DFC Global is a payday lending company that offers short-term loans to low-income borrowers. The Company derives approximately 50% of its revenue from the United Kingdom (“U.K.”), which requires all payday lenders to adhere to strict regulatory requirements. Such requirements include performing an affordability assessment on all borrowers, as well as restricting the number of times a loan can be rolled over. Throughout the Class Period and/or in the offering materials for the Company’s April 2011 secondary offering, DFC Global misrepresented to investors that it complied with government regulations and guidance with regard to U.K. irresponsible lending practices, and that the Company made “prudent,” “conservative,” and “responsible” underwriting decisions when making loans. The Company also knowingly misrepresented its loan loss reserves and issues false financial statements throughout the Class Period.
In truth, the Company: (i) systematically issued high-fee predatory loans to consumers that had no reasonable means to be repaid; (ii) continuously rolled over or refinanced its loans in order to delay or avoid defaults; (iii) failed to conduct adequate affordability assessments on its customers; and as a result (iv) failed to comply with industry regulations and guidance. DFC Global also (v) understated its loss reserves; and (vi) issued fraudulent earnings guidance because it was dependent upon the Company’s improper lending practices.
On April 1, 2013, the Company preannounced results for its third quarter of 2013 that were seriously impacted by poor loan performance. Specifically, the Company announced that a new U.K. limitation on the amount of times a loan could be rolled over caused a significant number of DFC Global’s loans to become immediately due and default. The Company as a whole experienced a loss rate of above 25%, and a loss rate of approximately 35% in the U.K. Because of the spiking loss rates, the Company also slashed its fiscal year 2013 earnings per share guidance from $2.35-$2.45 per share to $1.70-$1.80 per share. On this news, the price of the Company’s stock dropped from $16.64 per share to $13.04 per share, or almost 22%.

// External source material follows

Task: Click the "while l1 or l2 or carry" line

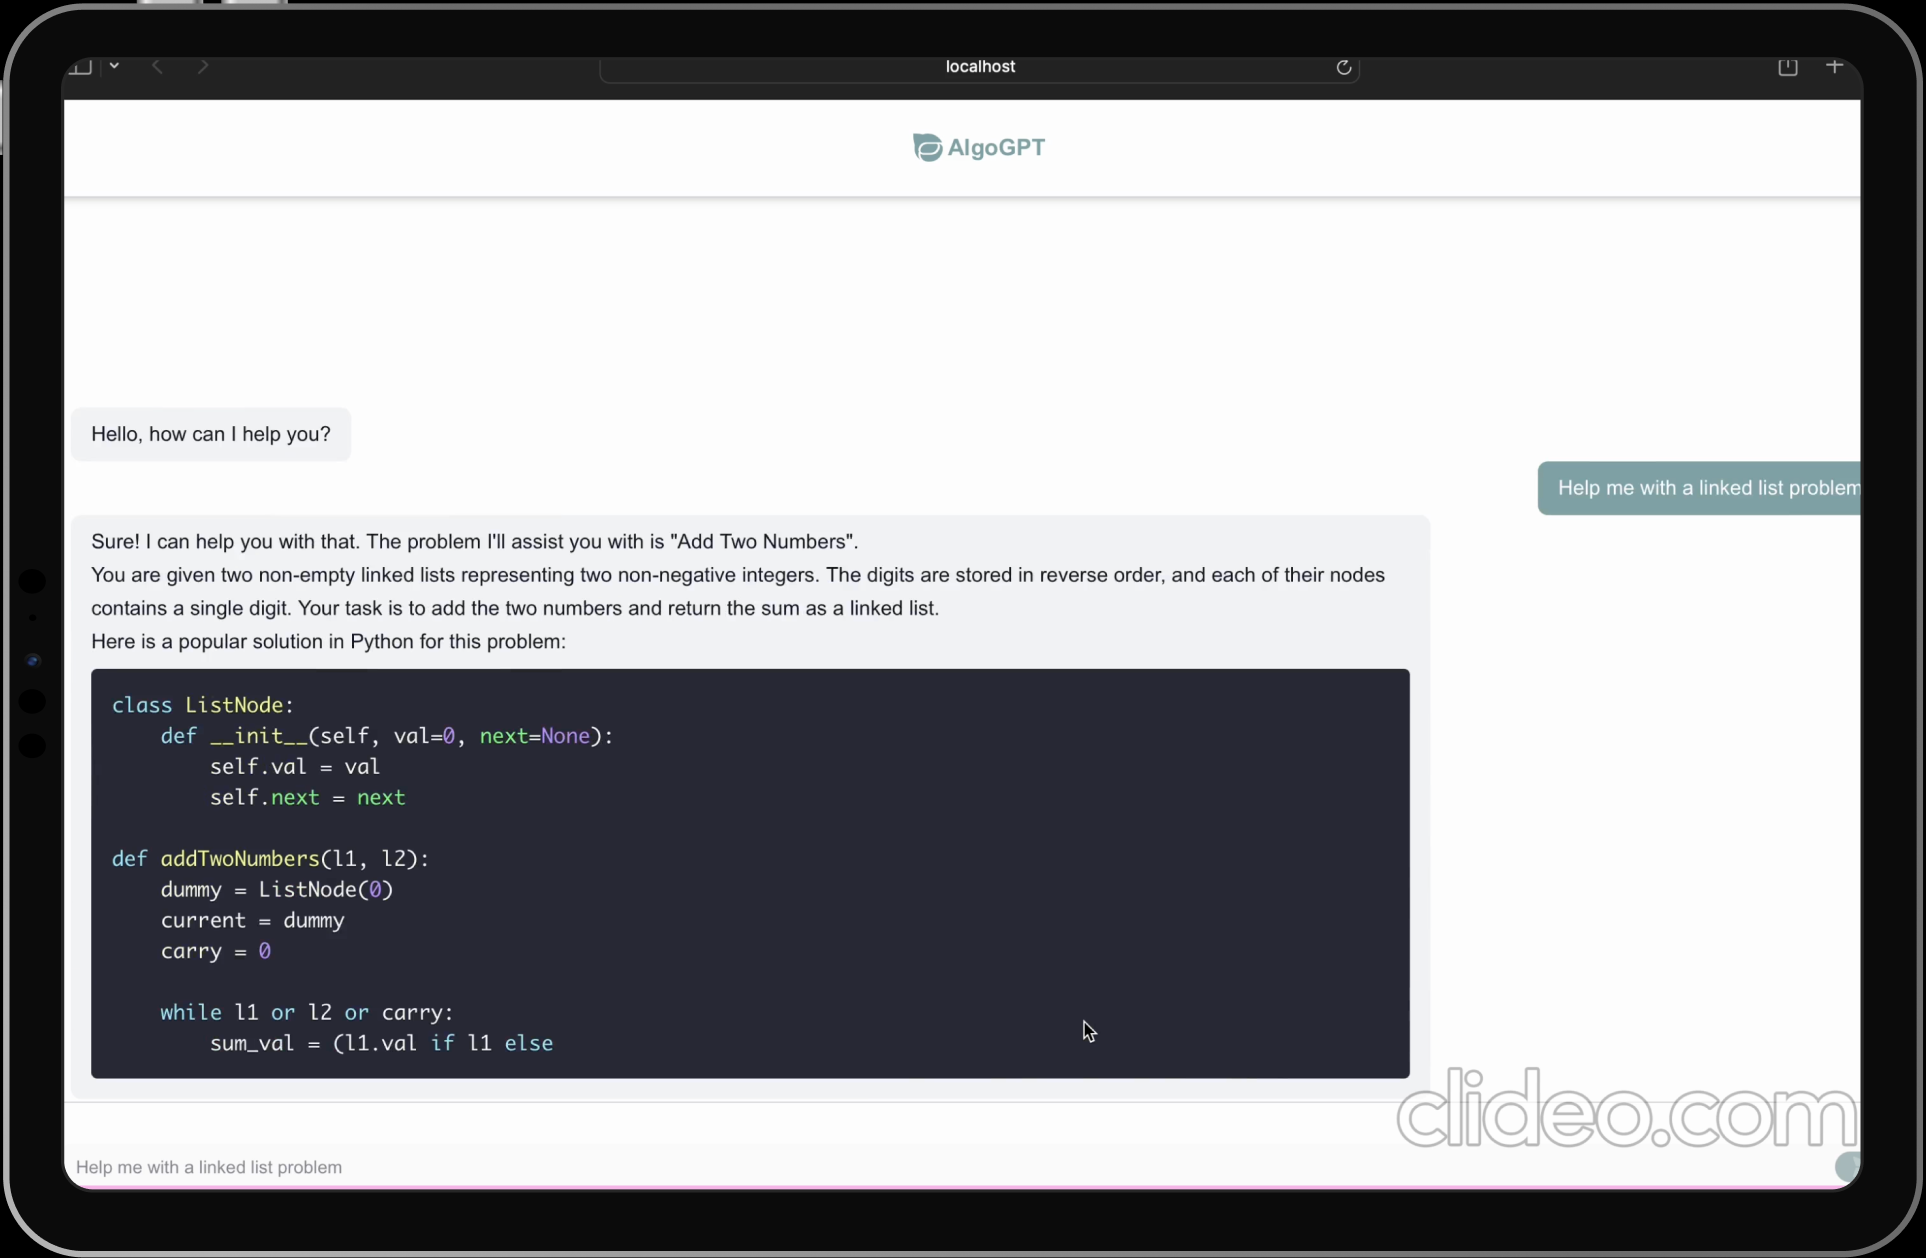Action: (306, 1012)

Then, on August 22, 2013, DFC Global announced earnings for its fourth quarter of 2013 during which it again reported soaring loan defaults in the U.K. with the Company’s loan loss provision increasing to 25.7%. Additionally, DFC Global disclosed that it expected to incur a recurring $10-$15 million of expenses for regulatory, legal, audit, and compliance-related costs relating to its payday lending program. DFC Global’s losses in the U.K. were so severe that the Company was unable to provide earnings per share guidance for fiscal 2014. This news caused the price of DFC Global stock to drop from $15.90 per share to $11.31 per share, or almost 29%. Lead Plaintiffs filed a consolidated class action complaint on July 21, 2014. Briefing on Defendant’s motions to dismiss was completed on January 20, 2015, and on June 16, 2015, Judge Schiller denied Defendants’ motion to dismiss in all respects.
Lead Plaintiffs filed a motion for class certification on October 2, 2015 and discovery is ongoing.